Lucy and Corell approached Linden this morning with a novel idea- they asked if we could go for a long walk today. Linden, ever agreeable with our crew, acquiesced like the gentleman he is. Meanwhile, Lucy entertained us with her dream from the night before...team-mates, and Himalayas and Vegas and long bats and nominal clothing. I believe she and Renee win for most creative slumber. We walked for several hours, and ended up back in Namche Bazaar- the village nestled in the crook of an elbow, terraced to make life difficult for us low-landers. I would like to think that those days up at altitude would help me walk/climb at altitude, but I've found that my respiratory rate still shoots skyward upon climbing the streets.

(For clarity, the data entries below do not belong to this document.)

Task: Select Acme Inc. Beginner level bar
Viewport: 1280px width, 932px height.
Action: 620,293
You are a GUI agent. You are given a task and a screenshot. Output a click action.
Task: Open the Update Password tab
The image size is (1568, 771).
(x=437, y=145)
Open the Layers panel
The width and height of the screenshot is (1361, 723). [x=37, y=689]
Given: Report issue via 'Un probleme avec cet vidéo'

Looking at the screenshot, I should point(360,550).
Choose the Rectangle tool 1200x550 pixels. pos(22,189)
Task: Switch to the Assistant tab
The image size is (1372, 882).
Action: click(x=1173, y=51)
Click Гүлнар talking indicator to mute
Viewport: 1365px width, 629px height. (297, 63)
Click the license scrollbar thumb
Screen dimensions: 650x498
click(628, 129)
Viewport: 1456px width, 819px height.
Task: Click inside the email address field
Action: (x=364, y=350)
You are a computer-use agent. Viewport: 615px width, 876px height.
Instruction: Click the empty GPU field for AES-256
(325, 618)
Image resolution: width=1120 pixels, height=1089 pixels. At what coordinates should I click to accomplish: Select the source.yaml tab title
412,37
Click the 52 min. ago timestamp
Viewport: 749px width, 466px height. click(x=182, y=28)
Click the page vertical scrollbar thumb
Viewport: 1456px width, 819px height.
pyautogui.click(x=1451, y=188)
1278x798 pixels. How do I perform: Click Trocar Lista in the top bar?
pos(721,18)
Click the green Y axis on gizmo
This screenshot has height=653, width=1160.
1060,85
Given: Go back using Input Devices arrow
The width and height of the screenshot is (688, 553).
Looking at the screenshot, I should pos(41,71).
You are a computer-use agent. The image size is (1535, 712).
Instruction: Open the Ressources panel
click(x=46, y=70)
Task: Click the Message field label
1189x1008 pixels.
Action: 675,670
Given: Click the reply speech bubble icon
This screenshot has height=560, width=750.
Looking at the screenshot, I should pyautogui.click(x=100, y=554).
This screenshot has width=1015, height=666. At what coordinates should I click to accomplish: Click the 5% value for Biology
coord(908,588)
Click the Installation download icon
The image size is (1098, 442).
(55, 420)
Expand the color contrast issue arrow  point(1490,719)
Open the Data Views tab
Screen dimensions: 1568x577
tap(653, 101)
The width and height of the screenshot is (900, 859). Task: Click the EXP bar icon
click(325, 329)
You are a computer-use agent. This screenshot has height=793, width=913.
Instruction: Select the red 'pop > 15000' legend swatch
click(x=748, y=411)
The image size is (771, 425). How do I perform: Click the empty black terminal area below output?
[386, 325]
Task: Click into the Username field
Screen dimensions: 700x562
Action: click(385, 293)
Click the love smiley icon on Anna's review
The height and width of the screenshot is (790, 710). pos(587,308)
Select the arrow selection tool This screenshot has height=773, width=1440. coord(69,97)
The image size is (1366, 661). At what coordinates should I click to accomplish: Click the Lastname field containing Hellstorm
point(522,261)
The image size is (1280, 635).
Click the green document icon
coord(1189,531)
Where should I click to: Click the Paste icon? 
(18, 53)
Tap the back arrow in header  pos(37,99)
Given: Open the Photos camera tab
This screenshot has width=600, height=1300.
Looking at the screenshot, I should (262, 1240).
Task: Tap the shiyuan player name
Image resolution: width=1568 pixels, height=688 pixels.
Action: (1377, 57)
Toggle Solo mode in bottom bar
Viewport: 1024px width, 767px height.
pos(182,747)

We arrived in Namche around 3:15, and we all took off to our rooms for...showers! I got mine scalding hot and after 5 days without, it was such a pleasure to don clean clothes.
Once clean, Lucy, Corell and I went walking "down-town" to do some shopping. We haggled over prices and were hassled by over-zealous bank card denials. Argh!
We were late for dinner because of all the credit card snafus, and we're horrified to learn on our hurried arrival that the entire table had been kept waiting for our arrival. We felt pretty bad about that. The dining room, so empty two weeks ago, was packed. The First Ascent team was there, and there we were, loping in like schmoes. At the table? First American to summit Everest-Jim Whittaker, his son Lief Whittaker, his wife Diane, climbing guru great Dave Hahn, Melissa Arnot, videographer Kent Harvey, and trek photographer/videographer Ken... Seven Everest summiters at the same table, And then there were the three of us. Dum di Dum di Dum.
We had fun at dinner, but we were a bit insulated from the climbers. We were down in the non-climber, LOL crowd. Luckily Ken talked with us, so we didn't feel quite like aging losers. We had a lot of fun laughing at ourselves, and, for the first time, felt like celebrating a bit. Which we did, with laughter and the finest bottle of "Everest Water" we could find.
Tomorrow, we hope to wake to warmer temperatures- temps where our sunscreen doesn't freeze ( you'd think that'd been figured out by now!)- and the long walk to Lukla.
Hope all. Is well back home--- we are getting closer step by step!